2 Nirwana Constructin Sdn Bhd v Pengarah Jabatan Kerja Raya Negeri Sembilan Darul Khusus & Anor [2008] 4 MLJ 157 Notice of Termination:
Non-compliance with the requirement of clause 51 in that the notice did not contain the precise ground of termination
Summary of analysis:
1. This is a case where the client terminated the contract after accepted the contractor’s repudiation. The contractor was appointed by client for completion of school. But the contractor failed to complete the project even though he was granted several extensions of time by the client. The client issued a notice of intention to terminate the contract and followed with notice of termination. Despite numerous notices, the client decided to allow the contractor to complete the school construction.
2. The construction of school was duly completed and officially handed over to Ministry of Education which accepted it. However, the client wrote to the contractor to terminate the contact by referring or relying to the earlier notice of termination and alleging that the latter did not completed the works under contract which the turfing not complied with the specification. The contractor disagreed and refused to accept that termination.

__Information provided__:
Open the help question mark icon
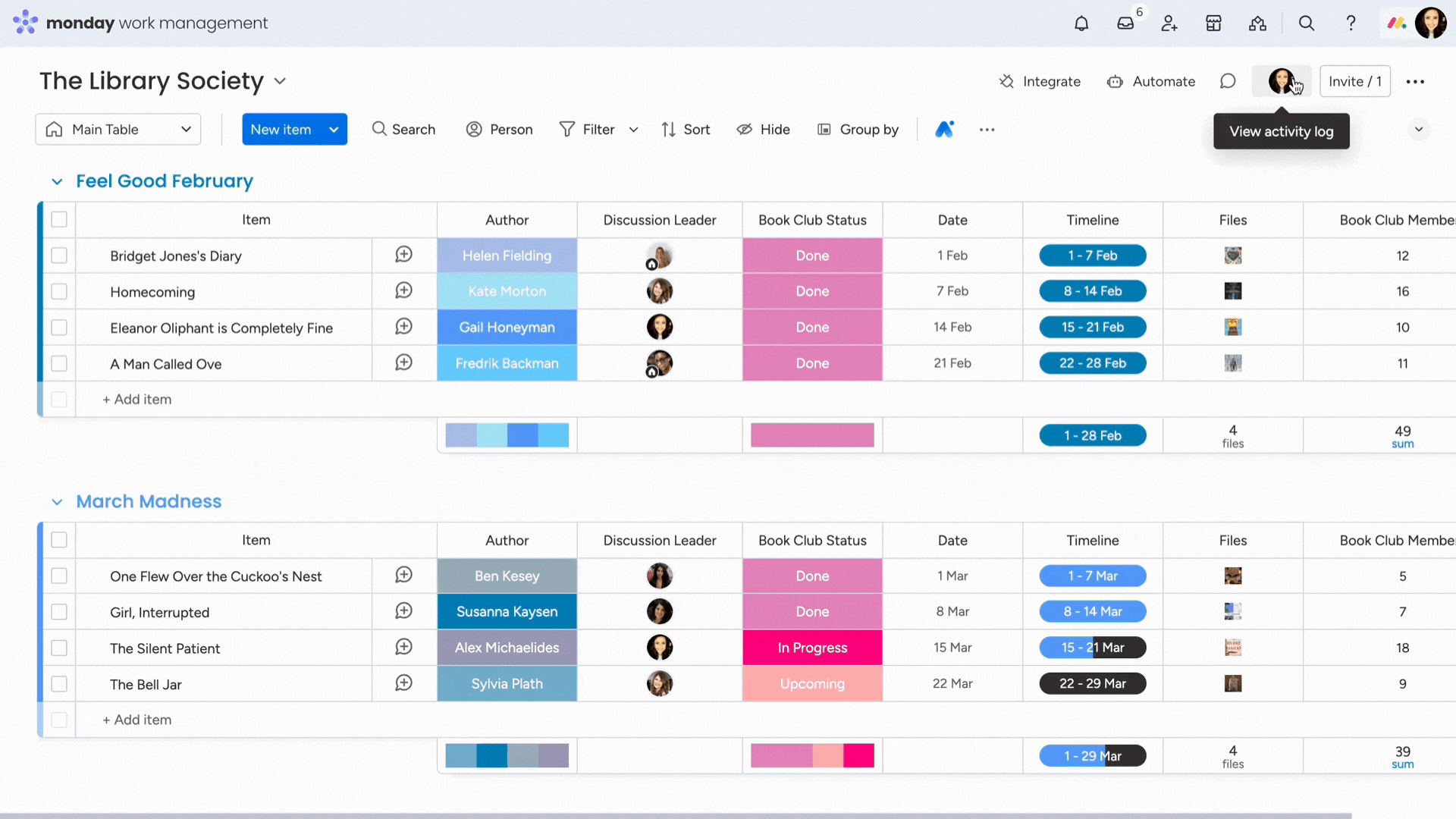 pyautogui.click(x=1351, y=24)
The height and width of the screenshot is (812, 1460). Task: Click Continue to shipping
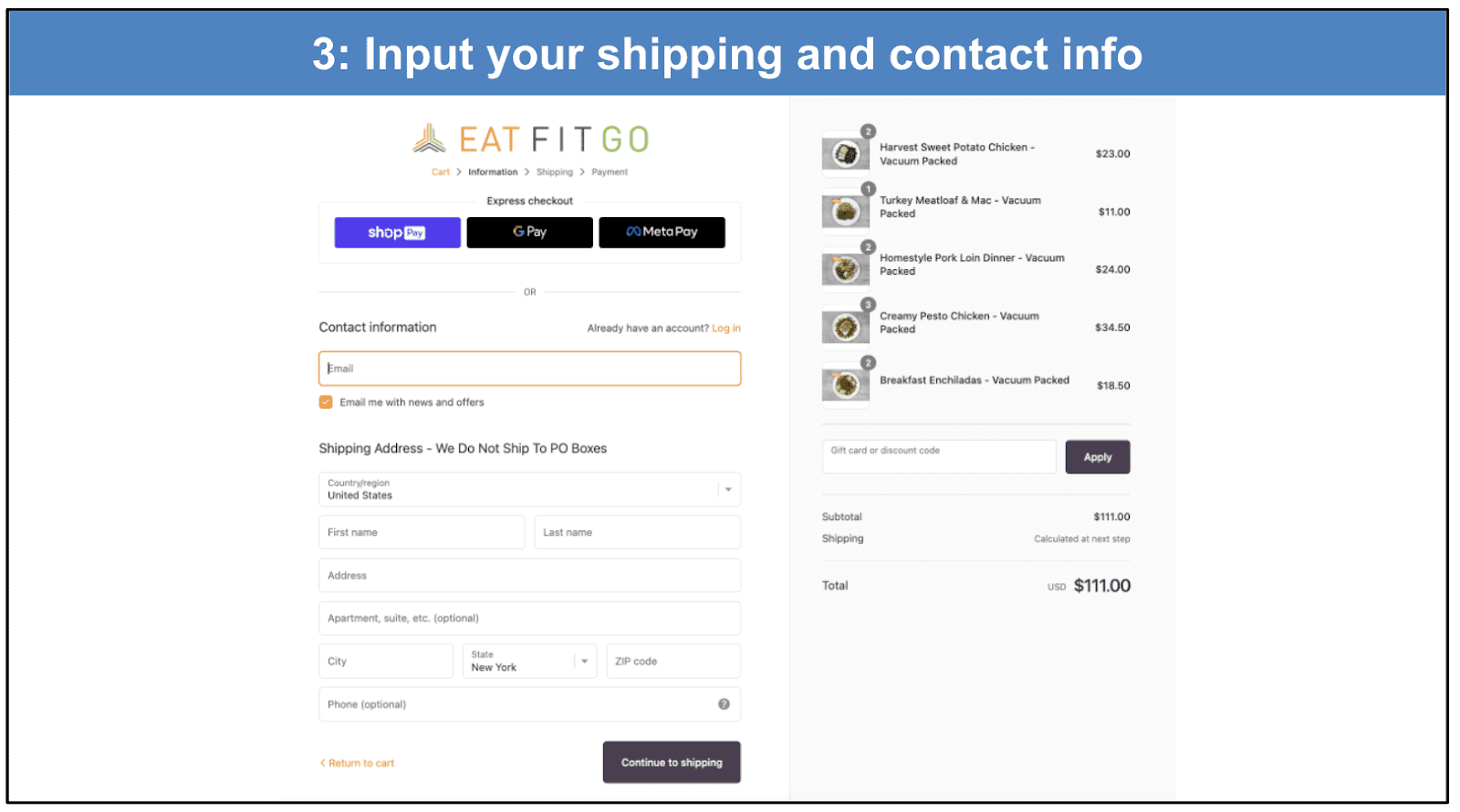click(671, 762)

__Required actions__:
(a) Please retype everything in the case summary from "2. The construction" down to "accept that termination.".
(b) In the case summary, who was the completed school officially handed over to?

__Answers to the exercise__:
(a)
2. The construction of school was duly completed and officially handed over to Ministry of Education which accepted it. However, the client wrote to the contractor to terminate the contact by referring or relying to the earlier notice of termination and alleging that the latter did not completed the works under contract which the turfing not complied with the specification. The contractor disagreed and refused to accept that termination.

(b) The Ministry of Education.